___ INPUT MATERIAL ___

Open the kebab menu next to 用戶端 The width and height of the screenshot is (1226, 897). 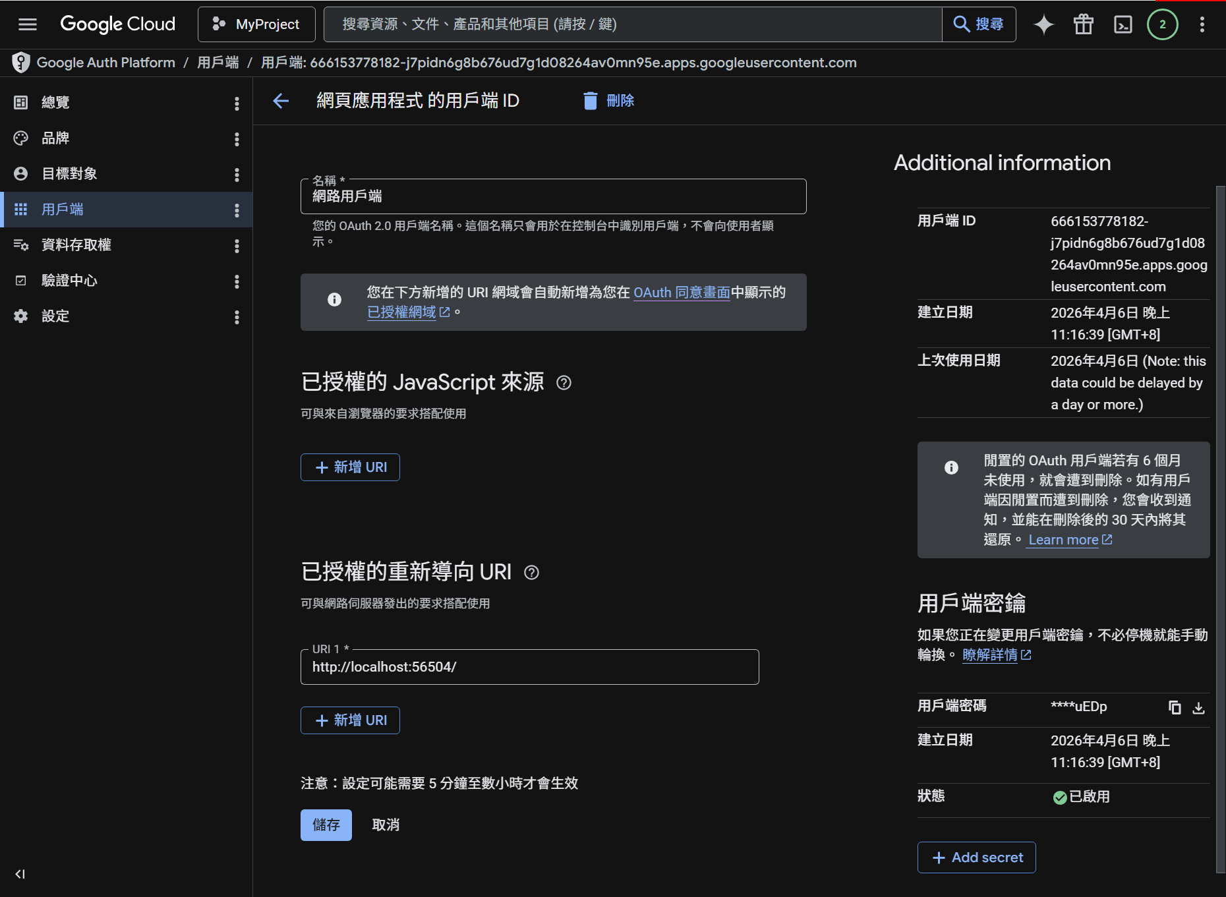pyautogui.click(x=237, y=210)
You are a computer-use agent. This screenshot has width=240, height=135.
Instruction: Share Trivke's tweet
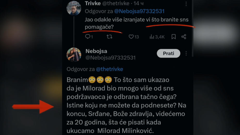pos(184,37)

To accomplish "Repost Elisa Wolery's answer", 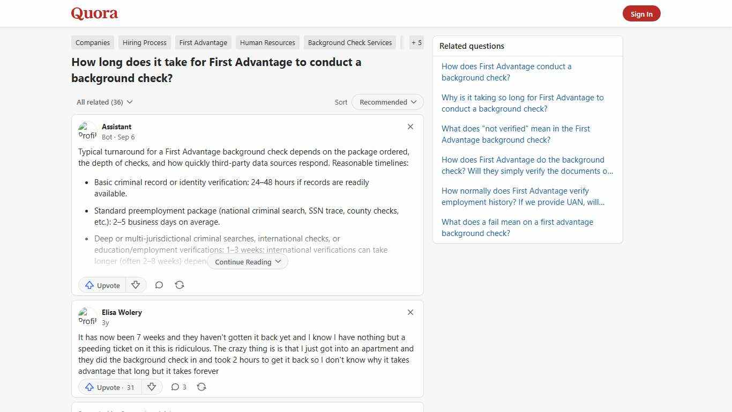I will click(x=201, y=387).
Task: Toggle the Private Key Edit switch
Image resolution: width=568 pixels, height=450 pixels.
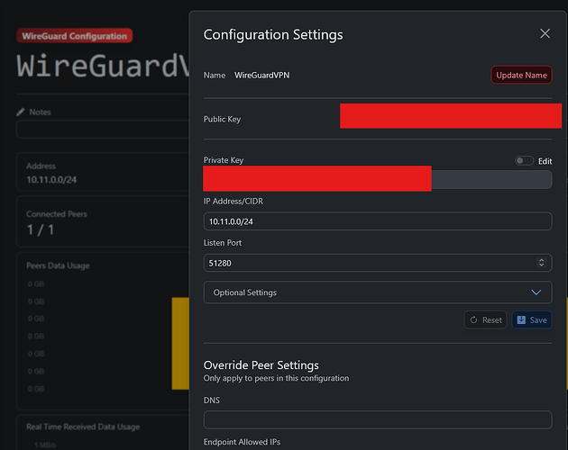Action: (524, 161)

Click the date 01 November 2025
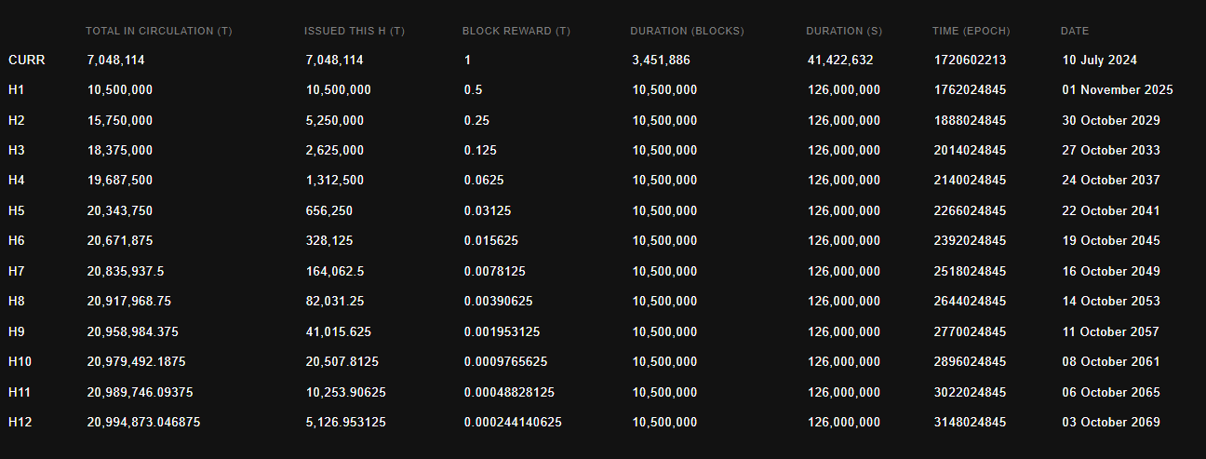[x=1118, y=90]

___

EXERCISE GOAL:
Rewrite the part of the entries that opens with the line containing "Task: Toggle the Private Key Edit switch" and closes at the end of the entries, changing "switch" to "button" and keeping everything else the same. Leave the pictures out.

RESPONSE:
Task: Toggle the Private Key Edit button
Image resolution: width=568 pixels, height=450 pixels.
Action: (524, 161)

Click the date 01 November 2025
[x=1118, y=90]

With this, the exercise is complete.